Why did you want to come to New York?

I always had it at the back of my head that I would love to go to NYCB, even though I thought it was impossible, because they only take dancers from the School of American Ballet. And I was very, very happy at Miami City Ballet. I told [artistic director] Lourdes Lopez I wanted to retire there.

So what changed?

I saw that NYCB was going through a director transition and that they had lost three of their main principal male dancers. And I just felt that if I'm going to do this, this is the time to reach out. It's an opportunity. I was a little burned out and I needed a change. So I reached out to Justin Peck, whom I already knew, and who was then part of the transitional leadership team, and they invited me up to audition.

Recently you danced the 1959 solo that Balanchine created for Paul Taylor in Episodes, which you had already danced in Miami.

I learned it from Peter Frame [a former New York City Ballet dancer], who had learned it from Paul Taylor. One of the hardest things for me was the music, because there are no counts. You just have to know when the different instruments come in. I found a recording of the solo on YouTube, and listened to it over and over. It became almost second nature.

And you taught it to Michael Trusnovec, one of Paul Taylor's star dancers, who performed it with NYCB, as well. What was that like?

It was Lourdes's idea for me to teach it to Michael. He came down to Miami to watch the solo and sit down with me. We talked it over; he wasn't sure he could do it, and I convinced him he could. It was amazing to see how it worked on him because of his modern-dance training. He has this groundedness, combined with this amazing spring.

A group of dancers in multi-colored costumes form a clump.
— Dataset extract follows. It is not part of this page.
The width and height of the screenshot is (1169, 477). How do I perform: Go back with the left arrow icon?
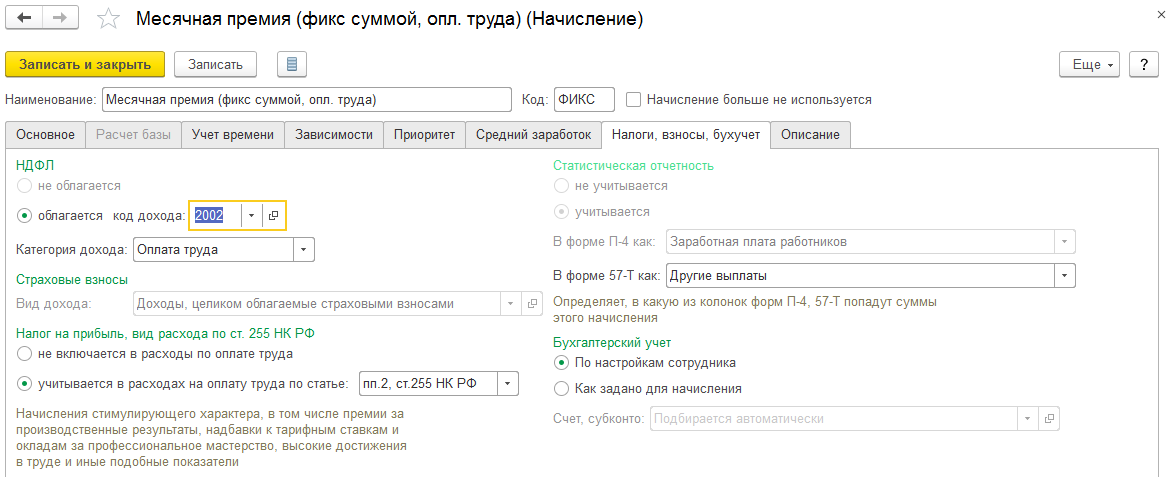(25, 19)
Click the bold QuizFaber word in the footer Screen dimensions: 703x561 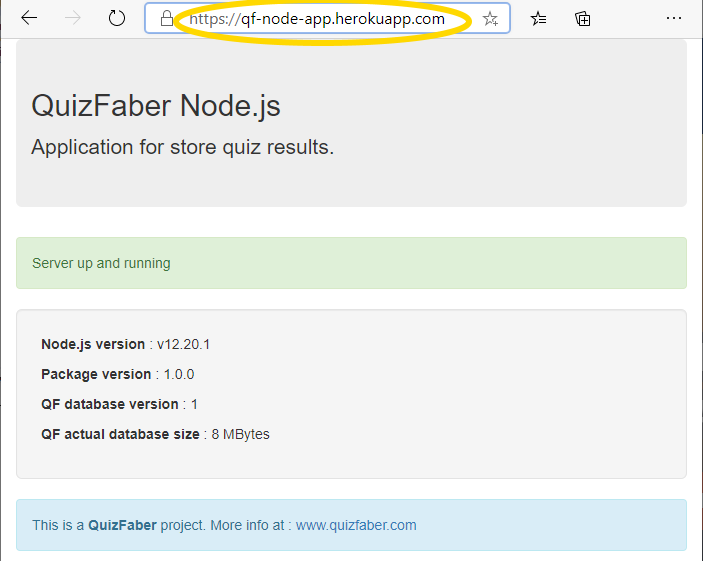(x=122, y=525)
Some crouch or kneel on the ground, while Jovani Furlan stakes arabesque.

Furlan (in arabesque) with members of NYCB in Justin Peck's Rotunda

Erin Baiano, Courtesy NYCB

Do you feel settled?

Yes! I found an apartment on West 54th Street, so I'm only eight blocks away from Lincoln Center. And I have a bike, so I bike everywhere. Sometimes I go over to Riverside Park and just sit and read a book on my Kindle, and watch the people go by.